Grave or temple: 1 Corinthians 6.12–20 (31 August 2020)

Bible Society's Daily Reflections follow the M'Cheyne Bible reading plan, designed for those who want to read the whole Bible in one year. Each reflection focuses on one of its four daily chapters. Darllenwch rhain yn Gymraeg.



Still my mind, Lord, and let me hear you.


Daily reflection: 1 Corinthians 6

Four centuries before Paul, the Greek philosopher Plato had likened the body to a grave. There’s a world beyond, greater than ours; alas, our bodies are chaining us to this one.

The Christians in Corinth seem to have toned that lofty Athenian idea down a little: if the spirit is all that matters, who cares what we do with our bodies? Anything goes!

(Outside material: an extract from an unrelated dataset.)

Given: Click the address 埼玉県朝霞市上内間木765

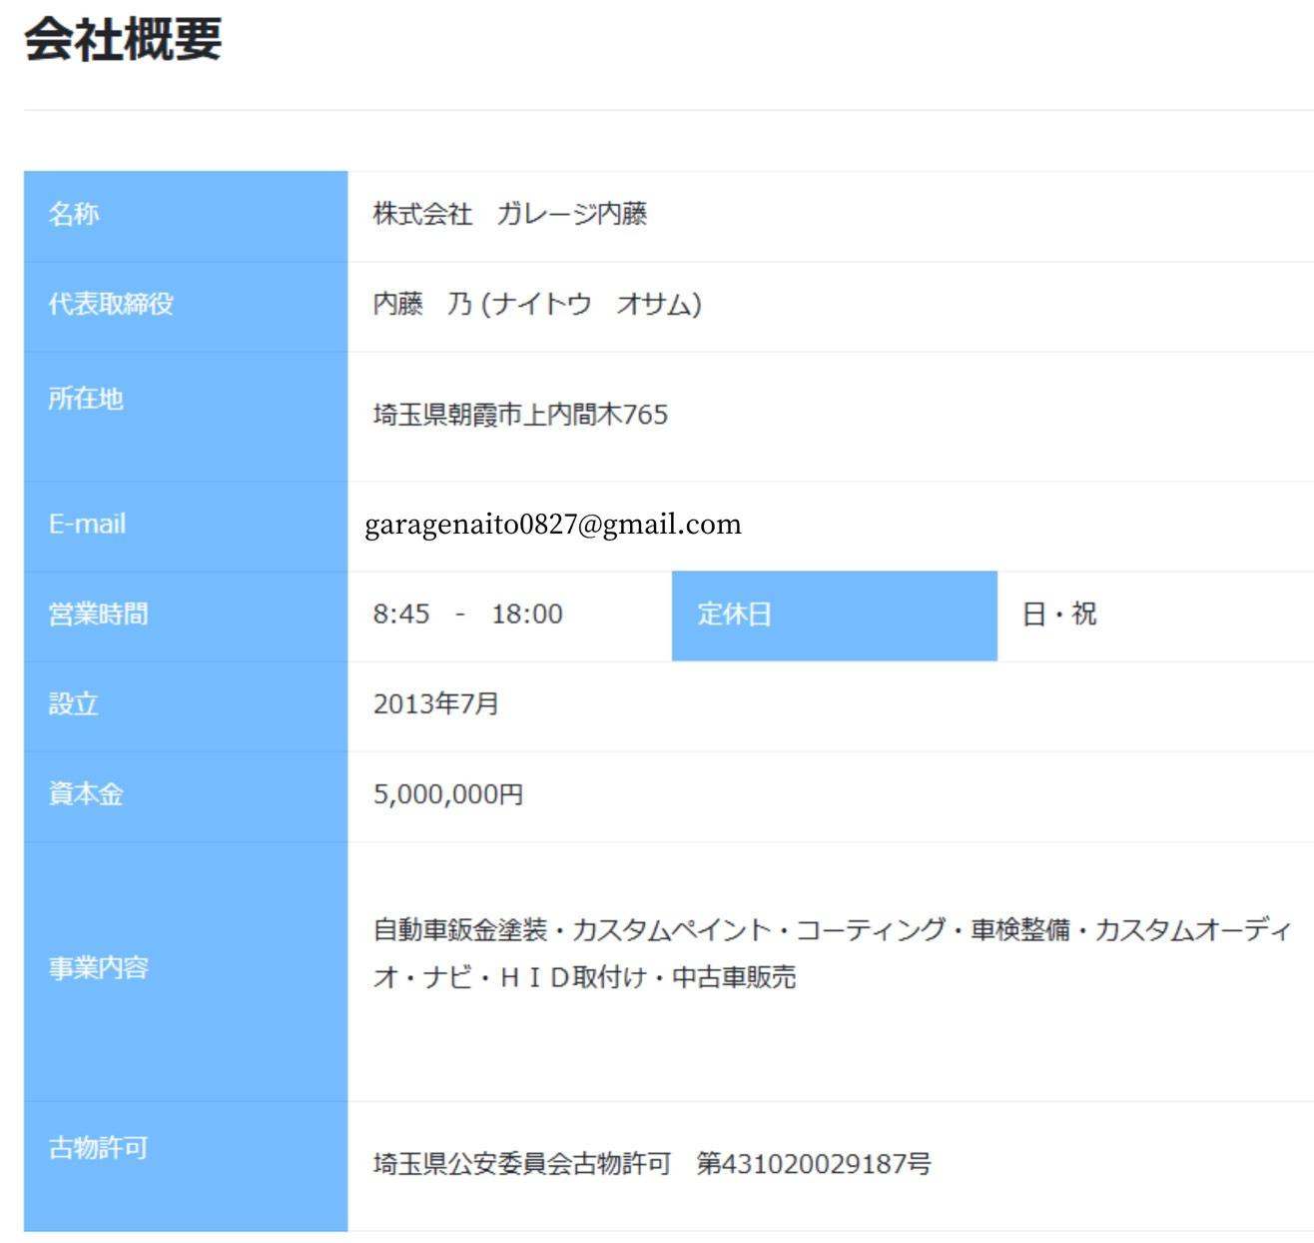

The apostle begs to differ. God, who is not bound to temples made of brick and mortar, indwells those who put their trust in his Son. Rather than a grave, the body is a place of divine presence. Faith doesn’t unshackle us from the physical life, but fills it with spiritual meaning.

By neither idolising nor shaming the body, Paul displays a perfect equilibrium with God at the centre – a balance, unreached either by ancient Corinth or by our own culture. Paul’s counsel to ‘use your bodies for God's glory’ (verse 20) is as significant and challenging as ever.



Lord, help me to grasp what it means to say that you are in me.